Your copy should run exactly from the line containing "Viewport: 195px width, 125px" to the last line of the entries below, and it should include no pictures.

Records from a data source
■ ■ ■ ■ ■ ■ ■

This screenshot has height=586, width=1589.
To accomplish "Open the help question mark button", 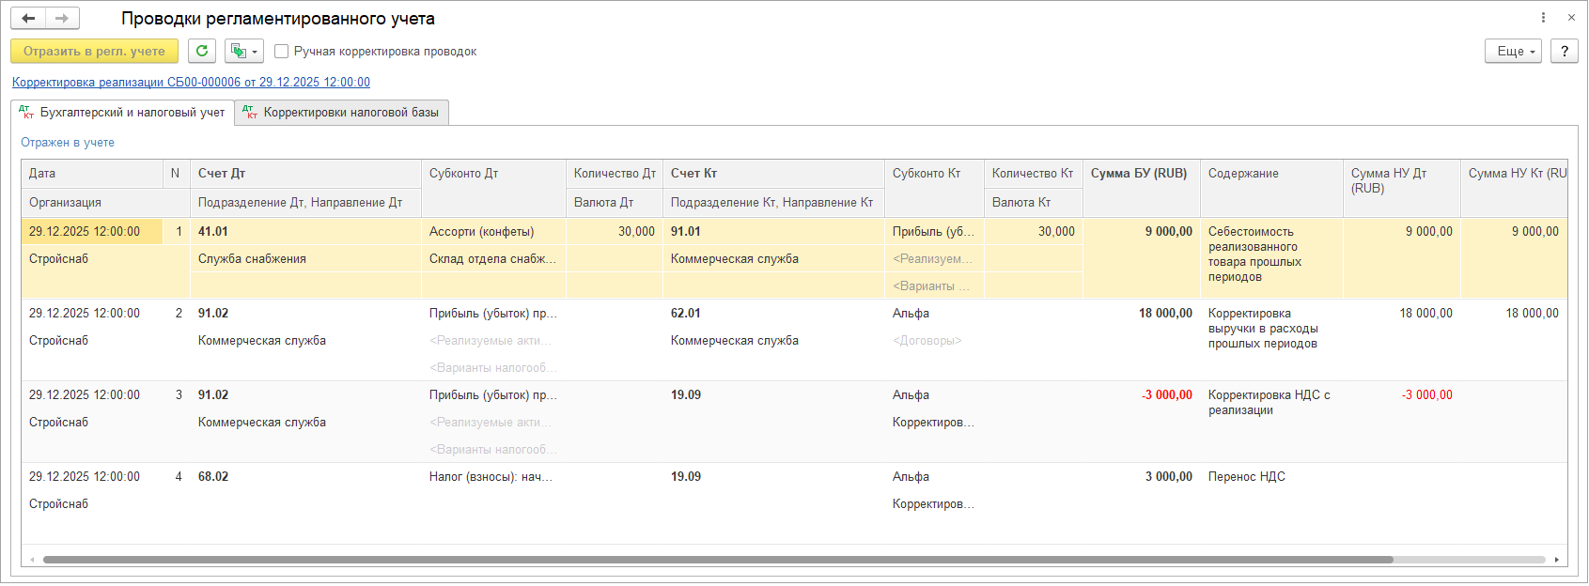I will point(1564,51).
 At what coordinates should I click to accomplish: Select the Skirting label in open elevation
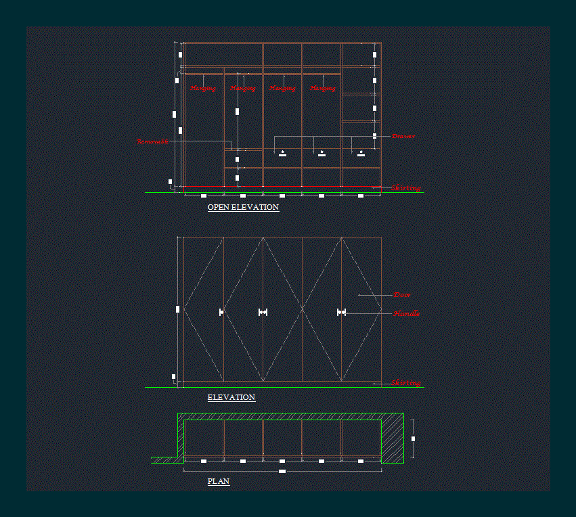click(x=406, y=187)
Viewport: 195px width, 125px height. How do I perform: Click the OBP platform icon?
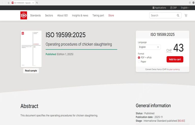(x=171, y=8)
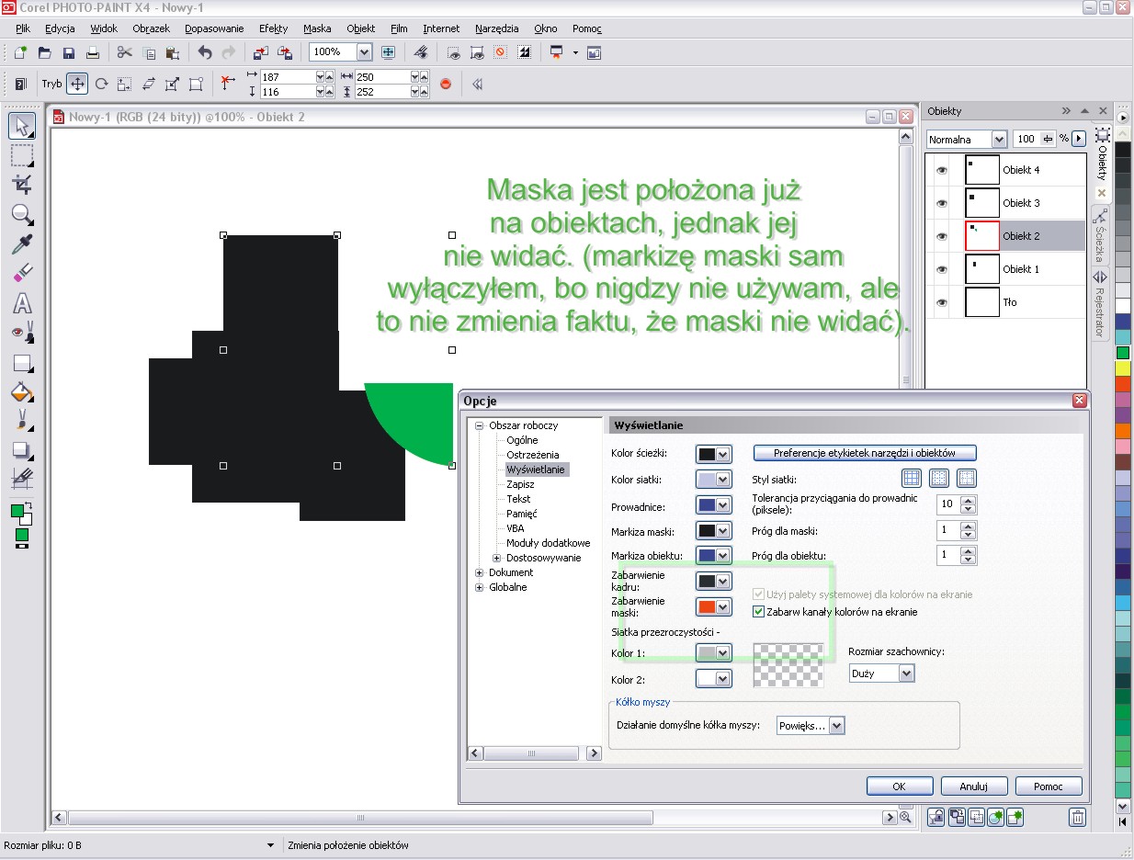Toggle visibility of the Tło layer
This screenshot has height=860, width=1134.
coord(941,302)
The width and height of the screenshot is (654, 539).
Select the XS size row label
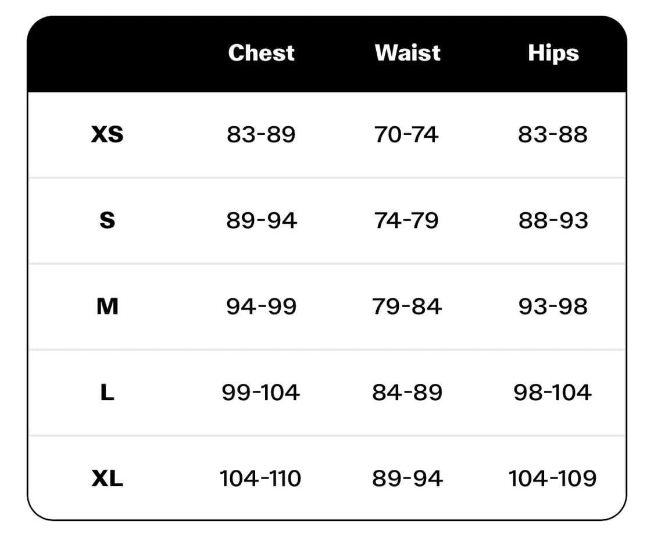pyautogui.click(x=108, y=135)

■ ■ ■ ■ ■ ■ ■

Written solution:
Viewport: 195px width, 125px height. How do I perform: Click the OBP platform icon?
(x=171, y=8)
Toggle visibility of the Tło layer
This screenshot has height=860, width=1134.
coord(941,302)
The width and height of the screenshot is (654, 539).
Select the XS size row label
pyautogui.click(x=108, y=135)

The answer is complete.